Notre-Dame-de-la-Merci (/fr/) is a municipality in the Lanaudière region of Quebec, Canada, part of the Matawinie Regional County Municipality.

== Etymology ==
The name "Notre-Dame-de-la-Merci" translates to "Our Lady of Mercy". It was the name used informally by the pioneers to reflect on the need to invoke divine mercy when facing a harsh time of colonization in the region. Before adopting this name, the local post office operated under the name "Rivière Dufresne" from 1889 to 1891, for the nearby Dufresne River.

== History ==
The first settlers arrived in Chilton Township during the 19th century. In 1879, parish priests from the Saint Donat and Saint Marguerite parish municipalities planted a cross at the location where the first church in the municipality was to be built. A chapel and tower bell were built between 1884 and 1887, and construction of the church started in 1912 and was completed in 1918, opening for the first time on September 23, 1918, the eve of the Feast of Our Lady of Ransom.
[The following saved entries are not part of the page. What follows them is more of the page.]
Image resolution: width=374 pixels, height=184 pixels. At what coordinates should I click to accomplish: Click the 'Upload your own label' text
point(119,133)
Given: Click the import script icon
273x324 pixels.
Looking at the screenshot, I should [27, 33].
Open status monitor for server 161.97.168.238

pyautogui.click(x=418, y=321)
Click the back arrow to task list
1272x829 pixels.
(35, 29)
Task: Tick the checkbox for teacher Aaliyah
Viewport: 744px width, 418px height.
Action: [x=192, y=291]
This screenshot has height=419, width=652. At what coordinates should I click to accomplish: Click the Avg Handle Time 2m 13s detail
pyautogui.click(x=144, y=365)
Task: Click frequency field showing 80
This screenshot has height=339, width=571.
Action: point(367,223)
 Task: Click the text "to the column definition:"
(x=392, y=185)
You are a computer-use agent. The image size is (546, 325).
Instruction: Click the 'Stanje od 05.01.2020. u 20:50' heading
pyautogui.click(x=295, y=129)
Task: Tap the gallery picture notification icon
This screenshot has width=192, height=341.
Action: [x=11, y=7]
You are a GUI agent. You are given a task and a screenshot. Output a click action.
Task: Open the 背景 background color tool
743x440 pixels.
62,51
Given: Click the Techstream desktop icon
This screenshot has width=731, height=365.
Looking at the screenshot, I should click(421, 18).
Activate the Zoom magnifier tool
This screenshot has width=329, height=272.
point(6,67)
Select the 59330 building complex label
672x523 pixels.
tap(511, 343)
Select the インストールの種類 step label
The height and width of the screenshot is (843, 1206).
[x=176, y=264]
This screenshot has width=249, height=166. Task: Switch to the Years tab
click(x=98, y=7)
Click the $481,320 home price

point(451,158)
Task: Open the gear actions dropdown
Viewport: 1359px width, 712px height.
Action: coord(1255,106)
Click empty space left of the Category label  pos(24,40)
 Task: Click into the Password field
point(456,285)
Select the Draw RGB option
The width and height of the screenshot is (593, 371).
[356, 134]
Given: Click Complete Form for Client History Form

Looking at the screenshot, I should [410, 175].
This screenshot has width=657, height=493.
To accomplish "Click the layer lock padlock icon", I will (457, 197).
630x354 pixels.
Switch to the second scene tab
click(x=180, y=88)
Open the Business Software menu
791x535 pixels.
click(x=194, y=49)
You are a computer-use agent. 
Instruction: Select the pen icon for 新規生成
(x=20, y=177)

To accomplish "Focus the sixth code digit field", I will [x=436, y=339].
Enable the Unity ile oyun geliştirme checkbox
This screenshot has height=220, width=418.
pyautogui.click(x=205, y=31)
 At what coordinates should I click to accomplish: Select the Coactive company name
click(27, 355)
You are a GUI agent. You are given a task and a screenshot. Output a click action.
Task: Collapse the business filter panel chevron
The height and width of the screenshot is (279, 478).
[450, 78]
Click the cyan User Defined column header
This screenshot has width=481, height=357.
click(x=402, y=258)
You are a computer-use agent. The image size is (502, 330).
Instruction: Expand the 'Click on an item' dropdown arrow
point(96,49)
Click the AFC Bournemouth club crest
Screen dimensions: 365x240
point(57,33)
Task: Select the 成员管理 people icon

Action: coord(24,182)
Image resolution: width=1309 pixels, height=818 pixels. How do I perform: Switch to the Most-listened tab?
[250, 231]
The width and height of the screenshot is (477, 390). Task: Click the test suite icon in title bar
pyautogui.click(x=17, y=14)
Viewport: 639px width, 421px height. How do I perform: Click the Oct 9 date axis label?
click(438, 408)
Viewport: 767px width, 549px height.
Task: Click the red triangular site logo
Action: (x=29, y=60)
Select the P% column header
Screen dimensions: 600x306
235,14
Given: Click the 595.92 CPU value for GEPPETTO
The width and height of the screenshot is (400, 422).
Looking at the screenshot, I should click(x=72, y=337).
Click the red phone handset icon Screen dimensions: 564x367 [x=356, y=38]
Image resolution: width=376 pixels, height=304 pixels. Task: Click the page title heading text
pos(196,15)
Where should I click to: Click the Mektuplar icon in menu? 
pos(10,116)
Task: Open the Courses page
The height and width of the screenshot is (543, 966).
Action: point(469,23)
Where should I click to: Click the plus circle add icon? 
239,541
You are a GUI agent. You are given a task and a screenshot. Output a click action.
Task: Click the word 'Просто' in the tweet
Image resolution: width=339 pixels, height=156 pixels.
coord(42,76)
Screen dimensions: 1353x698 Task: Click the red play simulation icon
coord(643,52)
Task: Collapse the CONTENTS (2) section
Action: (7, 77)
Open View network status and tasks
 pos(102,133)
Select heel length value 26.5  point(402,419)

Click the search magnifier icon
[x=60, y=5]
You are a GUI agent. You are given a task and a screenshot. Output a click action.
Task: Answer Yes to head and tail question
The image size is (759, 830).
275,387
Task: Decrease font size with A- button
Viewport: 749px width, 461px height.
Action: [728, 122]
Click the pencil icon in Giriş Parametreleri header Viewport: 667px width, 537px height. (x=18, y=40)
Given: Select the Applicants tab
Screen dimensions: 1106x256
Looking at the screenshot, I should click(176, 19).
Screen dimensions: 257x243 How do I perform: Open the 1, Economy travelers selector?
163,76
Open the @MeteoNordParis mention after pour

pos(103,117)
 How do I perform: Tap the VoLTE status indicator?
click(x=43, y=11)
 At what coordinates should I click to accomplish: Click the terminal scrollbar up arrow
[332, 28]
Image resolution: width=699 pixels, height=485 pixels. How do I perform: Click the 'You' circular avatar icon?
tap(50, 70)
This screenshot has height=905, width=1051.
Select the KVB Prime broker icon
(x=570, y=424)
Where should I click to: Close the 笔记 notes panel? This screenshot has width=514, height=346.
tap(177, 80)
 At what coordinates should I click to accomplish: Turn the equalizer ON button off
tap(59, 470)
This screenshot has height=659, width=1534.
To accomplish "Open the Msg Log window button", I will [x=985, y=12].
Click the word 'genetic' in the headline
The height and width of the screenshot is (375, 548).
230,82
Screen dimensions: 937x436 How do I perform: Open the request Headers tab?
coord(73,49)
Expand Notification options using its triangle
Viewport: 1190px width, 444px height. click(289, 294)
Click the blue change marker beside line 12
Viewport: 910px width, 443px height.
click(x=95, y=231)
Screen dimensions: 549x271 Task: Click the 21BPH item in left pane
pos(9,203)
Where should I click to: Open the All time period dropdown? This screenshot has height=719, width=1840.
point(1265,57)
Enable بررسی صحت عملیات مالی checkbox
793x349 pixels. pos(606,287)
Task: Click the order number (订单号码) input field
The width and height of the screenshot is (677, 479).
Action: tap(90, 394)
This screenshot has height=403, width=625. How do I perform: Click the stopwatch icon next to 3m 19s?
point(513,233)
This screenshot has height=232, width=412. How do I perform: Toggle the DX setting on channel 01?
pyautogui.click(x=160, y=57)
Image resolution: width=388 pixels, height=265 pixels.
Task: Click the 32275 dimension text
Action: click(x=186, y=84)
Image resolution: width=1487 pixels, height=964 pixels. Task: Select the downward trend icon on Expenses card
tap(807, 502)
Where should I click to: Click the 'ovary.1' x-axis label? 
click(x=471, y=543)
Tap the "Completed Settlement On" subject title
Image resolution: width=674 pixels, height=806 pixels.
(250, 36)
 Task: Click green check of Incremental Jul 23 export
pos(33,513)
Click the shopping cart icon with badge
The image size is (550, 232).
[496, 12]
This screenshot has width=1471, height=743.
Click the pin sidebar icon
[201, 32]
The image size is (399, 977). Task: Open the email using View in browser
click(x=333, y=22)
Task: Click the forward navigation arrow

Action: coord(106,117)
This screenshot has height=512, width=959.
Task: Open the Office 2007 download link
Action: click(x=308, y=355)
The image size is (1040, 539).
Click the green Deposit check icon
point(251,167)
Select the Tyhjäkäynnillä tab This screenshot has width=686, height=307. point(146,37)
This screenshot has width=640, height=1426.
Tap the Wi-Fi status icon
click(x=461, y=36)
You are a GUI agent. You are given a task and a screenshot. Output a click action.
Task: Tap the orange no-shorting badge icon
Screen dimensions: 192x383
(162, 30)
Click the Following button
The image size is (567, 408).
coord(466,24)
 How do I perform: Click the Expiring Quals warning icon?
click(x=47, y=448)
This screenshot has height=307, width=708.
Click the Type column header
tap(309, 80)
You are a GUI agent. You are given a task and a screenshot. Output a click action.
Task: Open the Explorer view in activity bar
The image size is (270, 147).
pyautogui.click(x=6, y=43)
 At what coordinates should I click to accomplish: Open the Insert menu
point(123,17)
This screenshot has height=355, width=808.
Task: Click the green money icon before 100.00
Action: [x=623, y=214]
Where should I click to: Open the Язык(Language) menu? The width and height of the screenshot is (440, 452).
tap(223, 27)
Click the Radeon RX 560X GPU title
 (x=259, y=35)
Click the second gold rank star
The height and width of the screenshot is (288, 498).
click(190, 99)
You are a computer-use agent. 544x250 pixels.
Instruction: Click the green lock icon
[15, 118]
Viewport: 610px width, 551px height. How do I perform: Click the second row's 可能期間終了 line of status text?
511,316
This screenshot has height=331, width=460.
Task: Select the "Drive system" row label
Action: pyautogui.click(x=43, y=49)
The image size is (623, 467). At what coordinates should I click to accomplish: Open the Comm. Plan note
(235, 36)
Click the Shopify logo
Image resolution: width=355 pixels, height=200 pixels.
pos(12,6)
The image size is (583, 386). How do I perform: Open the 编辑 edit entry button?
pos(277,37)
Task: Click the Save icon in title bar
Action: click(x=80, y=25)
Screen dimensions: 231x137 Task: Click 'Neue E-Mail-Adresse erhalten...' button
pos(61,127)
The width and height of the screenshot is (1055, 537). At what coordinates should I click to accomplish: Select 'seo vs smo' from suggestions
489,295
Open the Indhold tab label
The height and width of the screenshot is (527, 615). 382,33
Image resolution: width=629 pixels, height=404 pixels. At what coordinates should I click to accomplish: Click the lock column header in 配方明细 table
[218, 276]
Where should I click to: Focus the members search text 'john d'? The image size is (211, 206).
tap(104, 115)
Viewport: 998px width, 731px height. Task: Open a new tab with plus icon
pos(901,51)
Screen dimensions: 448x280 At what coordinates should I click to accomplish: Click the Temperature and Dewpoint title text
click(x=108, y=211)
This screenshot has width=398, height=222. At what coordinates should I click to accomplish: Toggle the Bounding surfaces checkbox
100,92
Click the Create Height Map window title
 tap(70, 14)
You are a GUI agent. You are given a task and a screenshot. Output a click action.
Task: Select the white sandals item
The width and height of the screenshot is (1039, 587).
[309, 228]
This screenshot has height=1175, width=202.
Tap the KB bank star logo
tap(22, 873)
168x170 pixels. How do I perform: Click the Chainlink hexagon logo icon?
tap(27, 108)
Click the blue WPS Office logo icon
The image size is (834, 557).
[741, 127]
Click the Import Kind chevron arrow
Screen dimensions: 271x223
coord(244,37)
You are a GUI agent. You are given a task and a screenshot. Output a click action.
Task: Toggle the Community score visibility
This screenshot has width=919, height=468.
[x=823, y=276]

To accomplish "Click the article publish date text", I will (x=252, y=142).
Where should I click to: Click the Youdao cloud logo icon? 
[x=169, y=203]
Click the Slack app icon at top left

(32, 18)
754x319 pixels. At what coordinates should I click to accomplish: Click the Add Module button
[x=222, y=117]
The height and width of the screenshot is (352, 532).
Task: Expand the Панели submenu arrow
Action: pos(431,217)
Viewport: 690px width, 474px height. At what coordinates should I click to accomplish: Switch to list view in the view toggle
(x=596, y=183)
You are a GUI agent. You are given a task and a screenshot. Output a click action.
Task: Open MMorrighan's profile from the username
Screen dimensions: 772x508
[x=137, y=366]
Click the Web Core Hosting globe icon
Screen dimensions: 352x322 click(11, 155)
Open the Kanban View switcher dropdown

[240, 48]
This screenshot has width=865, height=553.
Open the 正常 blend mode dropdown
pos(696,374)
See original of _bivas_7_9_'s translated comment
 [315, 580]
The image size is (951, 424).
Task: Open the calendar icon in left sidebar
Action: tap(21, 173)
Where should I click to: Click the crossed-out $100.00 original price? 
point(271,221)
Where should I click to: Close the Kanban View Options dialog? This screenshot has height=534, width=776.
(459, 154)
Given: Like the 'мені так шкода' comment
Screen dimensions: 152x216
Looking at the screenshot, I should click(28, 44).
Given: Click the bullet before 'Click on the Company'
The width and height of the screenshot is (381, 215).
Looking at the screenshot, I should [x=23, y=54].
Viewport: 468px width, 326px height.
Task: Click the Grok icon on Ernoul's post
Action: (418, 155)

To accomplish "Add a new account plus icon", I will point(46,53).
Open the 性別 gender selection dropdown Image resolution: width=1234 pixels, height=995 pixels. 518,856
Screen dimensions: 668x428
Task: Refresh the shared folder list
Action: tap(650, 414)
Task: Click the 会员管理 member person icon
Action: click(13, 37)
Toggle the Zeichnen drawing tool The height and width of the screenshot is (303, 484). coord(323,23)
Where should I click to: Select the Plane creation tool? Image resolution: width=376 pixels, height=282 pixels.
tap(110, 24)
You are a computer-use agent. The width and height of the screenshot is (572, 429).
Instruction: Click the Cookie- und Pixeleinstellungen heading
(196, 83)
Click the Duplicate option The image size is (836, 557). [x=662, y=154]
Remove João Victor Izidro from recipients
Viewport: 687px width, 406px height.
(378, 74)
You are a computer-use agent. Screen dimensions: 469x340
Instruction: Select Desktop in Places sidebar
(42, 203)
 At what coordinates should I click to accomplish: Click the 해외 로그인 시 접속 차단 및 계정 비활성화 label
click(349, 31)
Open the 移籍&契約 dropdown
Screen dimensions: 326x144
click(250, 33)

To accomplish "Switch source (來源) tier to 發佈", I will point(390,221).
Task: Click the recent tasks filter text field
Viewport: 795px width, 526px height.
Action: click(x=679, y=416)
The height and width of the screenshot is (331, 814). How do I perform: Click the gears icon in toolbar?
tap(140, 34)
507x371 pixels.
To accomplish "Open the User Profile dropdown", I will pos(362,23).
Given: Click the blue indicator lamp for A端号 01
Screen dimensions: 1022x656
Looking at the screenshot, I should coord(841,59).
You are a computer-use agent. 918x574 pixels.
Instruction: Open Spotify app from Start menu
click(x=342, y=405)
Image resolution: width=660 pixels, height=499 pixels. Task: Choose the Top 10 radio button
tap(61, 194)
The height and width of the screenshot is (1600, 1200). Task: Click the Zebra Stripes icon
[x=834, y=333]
After decades of operating primarily as a parish settlement, Notre-Dame-de-la-Merci underwent municipalization on January 1, 1950.

==Demographics==
===Population===

Private dwellings occupied by usual residents: 619 (total dwellings: 1206)

===Language===
Mother tongue:
- English as first language: 2.7%
- French as first language: 93.2%
- English and French as first language: 0.9%
- Other as first language: 2.7%

==Education==

Commission scolaire des Samares operates Francophone public schools:
- Notre-Dame-de-la-Merci — Saint-Émile (pavillon Notre-Dame-de-la-Merci)

Sir Wilfrid Laurier School Board operates Anglophone public schools:
- Rawdon Elementary School in Rawdon
- Joliette High School in Joliette

==Notable people==
- Ray Daviault ,(1934–2020) Former MLB pitcher for the New York Mets.